Children are what inspires Atmi Kristiadewi the most. As an artists, she takes her own experiences as the guideline to go through her art journey. On the other hand, being involved in a child’s innocent world has opened up her horizons, leading her to depict her thoughts through ‘naïve’ portrayals of humans and other living things. She is currently exhibiting at Bentara Budaya Bali until May 21.
How did you get into the world of art?
I jumped into this world due to my excitement while watching Japanese anime, and I pursued art purely as my hobby. Within my main family, there’s nobody with a formal background in arts. Only my uncle is an artist. Fortunately, my father is really supportive. He supported my decision to pursue this childhood dream. I wanted to be like my uncle, to have works that can inspire people.

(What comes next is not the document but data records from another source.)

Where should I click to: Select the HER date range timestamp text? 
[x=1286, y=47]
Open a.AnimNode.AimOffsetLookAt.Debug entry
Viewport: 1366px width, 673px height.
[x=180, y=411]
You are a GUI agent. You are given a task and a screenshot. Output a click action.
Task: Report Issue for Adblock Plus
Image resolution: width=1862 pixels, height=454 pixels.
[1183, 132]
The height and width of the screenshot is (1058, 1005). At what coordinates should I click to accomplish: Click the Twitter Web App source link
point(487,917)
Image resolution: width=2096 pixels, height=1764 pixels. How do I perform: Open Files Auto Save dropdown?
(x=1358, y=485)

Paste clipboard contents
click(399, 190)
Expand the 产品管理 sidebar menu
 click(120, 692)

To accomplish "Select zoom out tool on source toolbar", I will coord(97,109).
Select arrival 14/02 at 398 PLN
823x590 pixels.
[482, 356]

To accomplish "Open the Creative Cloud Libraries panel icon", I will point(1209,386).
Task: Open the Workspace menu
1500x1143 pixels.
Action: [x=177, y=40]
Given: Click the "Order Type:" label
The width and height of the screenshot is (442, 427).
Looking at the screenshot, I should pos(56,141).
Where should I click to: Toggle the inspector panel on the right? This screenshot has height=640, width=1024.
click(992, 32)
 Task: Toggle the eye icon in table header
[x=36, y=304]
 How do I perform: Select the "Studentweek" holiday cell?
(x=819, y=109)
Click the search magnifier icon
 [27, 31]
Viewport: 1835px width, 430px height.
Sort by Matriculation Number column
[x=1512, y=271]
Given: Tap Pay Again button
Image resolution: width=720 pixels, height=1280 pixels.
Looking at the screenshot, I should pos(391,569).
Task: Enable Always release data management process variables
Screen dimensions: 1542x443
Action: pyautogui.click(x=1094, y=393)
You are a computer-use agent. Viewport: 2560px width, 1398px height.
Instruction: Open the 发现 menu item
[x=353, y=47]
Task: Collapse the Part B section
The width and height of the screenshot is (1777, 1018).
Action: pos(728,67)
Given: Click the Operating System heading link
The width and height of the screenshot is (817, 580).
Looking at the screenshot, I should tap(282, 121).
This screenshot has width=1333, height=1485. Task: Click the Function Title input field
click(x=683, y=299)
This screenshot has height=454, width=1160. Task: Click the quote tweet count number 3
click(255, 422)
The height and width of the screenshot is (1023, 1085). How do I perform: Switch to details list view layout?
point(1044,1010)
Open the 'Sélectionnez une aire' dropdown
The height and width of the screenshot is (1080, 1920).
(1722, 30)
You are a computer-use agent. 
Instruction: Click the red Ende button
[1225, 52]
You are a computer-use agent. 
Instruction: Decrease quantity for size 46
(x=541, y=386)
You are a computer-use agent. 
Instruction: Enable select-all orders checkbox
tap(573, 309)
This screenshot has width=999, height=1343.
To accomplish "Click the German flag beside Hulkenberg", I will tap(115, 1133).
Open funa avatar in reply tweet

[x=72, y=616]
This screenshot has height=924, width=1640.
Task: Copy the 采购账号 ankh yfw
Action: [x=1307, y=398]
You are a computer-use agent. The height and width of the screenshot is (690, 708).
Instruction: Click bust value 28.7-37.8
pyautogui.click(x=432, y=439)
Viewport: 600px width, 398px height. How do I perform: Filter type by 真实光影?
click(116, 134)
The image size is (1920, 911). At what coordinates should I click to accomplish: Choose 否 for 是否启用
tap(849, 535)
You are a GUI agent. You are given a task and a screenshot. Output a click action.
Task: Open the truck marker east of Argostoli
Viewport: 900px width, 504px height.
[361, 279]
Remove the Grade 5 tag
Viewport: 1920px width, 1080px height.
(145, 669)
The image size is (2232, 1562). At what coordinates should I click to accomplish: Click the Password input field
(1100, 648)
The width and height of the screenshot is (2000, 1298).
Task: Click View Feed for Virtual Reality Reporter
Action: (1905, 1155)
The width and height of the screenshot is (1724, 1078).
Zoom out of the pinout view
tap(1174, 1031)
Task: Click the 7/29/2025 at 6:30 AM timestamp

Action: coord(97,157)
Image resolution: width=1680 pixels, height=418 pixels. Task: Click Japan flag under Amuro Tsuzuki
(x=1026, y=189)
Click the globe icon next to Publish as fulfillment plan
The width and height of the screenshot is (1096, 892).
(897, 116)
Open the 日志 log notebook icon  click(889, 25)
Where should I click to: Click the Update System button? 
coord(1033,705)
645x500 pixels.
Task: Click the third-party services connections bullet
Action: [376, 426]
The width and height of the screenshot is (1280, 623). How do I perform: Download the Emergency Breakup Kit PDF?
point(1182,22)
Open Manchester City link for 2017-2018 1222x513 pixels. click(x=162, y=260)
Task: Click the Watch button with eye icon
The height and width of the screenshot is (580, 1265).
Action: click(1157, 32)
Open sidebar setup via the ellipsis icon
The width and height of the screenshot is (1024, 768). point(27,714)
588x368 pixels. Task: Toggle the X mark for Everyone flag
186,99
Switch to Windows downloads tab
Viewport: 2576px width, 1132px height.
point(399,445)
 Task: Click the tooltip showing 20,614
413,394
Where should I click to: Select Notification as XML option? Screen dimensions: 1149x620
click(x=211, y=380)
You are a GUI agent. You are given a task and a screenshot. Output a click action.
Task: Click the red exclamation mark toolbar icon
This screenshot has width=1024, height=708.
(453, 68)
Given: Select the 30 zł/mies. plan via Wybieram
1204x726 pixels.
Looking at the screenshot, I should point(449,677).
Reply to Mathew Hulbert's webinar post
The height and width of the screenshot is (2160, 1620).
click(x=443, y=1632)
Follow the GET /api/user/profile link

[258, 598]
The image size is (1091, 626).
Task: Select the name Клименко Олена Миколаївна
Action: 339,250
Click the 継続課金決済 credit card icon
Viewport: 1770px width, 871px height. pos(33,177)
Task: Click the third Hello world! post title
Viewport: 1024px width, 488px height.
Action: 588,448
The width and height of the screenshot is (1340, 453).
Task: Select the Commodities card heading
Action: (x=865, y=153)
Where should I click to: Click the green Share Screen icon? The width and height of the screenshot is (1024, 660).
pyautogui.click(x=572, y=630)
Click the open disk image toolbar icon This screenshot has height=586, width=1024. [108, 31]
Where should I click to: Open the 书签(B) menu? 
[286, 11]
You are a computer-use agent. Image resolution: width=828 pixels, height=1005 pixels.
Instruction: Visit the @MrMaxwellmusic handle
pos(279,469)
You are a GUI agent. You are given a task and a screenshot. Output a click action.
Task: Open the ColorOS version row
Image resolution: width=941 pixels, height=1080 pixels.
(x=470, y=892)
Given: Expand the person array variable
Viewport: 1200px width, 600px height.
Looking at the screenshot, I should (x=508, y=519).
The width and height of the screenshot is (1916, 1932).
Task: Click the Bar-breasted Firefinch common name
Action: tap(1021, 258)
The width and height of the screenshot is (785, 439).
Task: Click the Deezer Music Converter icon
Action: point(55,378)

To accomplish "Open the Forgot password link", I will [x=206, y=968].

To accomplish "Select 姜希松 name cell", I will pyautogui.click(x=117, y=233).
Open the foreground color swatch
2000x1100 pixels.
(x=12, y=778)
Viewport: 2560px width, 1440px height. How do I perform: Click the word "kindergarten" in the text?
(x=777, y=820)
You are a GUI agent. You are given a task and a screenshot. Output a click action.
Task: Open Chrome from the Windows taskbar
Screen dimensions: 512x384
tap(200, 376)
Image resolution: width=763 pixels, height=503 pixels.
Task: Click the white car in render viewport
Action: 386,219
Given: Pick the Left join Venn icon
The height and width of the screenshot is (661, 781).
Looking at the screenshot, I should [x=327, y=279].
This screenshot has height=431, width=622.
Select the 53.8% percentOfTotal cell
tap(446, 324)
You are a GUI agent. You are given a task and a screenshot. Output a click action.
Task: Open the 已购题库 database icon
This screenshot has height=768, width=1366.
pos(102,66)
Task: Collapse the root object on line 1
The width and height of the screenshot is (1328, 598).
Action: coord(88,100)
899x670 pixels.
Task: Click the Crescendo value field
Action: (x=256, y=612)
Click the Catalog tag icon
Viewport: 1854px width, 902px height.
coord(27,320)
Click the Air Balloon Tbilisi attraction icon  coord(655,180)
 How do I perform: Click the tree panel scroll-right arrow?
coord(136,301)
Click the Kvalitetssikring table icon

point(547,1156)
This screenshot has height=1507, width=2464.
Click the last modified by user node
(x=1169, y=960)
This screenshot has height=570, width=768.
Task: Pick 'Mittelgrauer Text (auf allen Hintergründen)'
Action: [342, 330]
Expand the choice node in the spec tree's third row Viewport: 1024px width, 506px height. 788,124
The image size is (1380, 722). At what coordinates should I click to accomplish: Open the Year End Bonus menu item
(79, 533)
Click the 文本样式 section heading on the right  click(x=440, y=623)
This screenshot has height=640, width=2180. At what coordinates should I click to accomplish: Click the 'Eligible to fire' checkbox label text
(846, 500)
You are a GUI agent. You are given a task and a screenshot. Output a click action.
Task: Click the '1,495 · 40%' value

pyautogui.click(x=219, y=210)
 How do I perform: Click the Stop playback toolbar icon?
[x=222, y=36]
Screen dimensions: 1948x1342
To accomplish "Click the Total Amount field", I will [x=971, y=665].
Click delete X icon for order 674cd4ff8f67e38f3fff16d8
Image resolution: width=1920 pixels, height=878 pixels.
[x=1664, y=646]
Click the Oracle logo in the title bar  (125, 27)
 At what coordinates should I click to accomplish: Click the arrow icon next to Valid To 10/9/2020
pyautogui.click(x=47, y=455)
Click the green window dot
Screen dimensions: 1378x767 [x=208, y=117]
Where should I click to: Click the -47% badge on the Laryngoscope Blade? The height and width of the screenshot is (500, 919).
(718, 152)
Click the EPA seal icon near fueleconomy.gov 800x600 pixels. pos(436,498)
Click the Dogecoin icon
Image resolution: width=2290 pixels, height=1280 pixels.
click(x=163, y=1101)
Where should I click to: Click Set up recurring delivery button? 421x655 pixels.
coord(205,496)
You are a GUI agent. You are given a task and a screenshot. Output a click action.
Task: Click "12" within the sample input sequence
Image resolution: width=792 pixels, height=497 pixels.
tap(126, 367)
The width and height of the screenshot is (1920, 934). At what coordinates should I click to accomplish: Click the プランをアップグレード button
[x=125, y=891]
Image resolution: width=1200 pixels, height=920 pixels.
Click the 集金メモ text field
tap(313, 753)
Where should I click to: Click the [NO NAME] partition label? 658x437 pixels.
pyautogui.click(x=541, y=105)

So, did you pursue a formal education in order to be an artist?
I did. After finishing junior high school in 2005, I continued my studies at the High School of Arts in Batubulan. Done with that, I was given two options on where to continue my studies. It was either the Institute of Arts Indonesia in Denpasar or the Institute of Teacher Training and Education Bali. After so much consideration, I picked the latter as I wanted to share my experiences by being a teacher. While studying, I also taught, trying to understand children, as well as learning my own painting characteristics. I finished my studies three and a half years later. A few years later, I joined the Institute of Arts Indonesia in Denpasar to get my masters degree.
Where do you find your inspiration?
Inspiration normally come from my students. It’s free, and has no burden. The children give me many experiences through their world which is full of honesty and innocence. Additionally, inspirations also come from my surroundings when I’m walking my dog, from my friends through their critiques, and from my husband who is also an artist.
What processes do you use to make your pieces of art?
When I draw, the scratches unconsciously turn out to be an innocent image. This naïve style might be seen as trivial, but it’s actually not as easy as it might look. As a young adult, I was required to feel and be an ‘innocent kid’ in order to realize my idea. After gaining experience in the world of children, it happened naturally and wildly.
No wonder that your works seem so innocent and naive. Can we say that this is your character?
I’m still finding my true character actually. However, when people see my paintings, they will normally say that my artistic character lies in the colors that I use. It’s bright and sweet, and it shows no burden. Even when anger exists, it turns out to be vague due to the positive mood that is tucked in it, portrayed by these colors.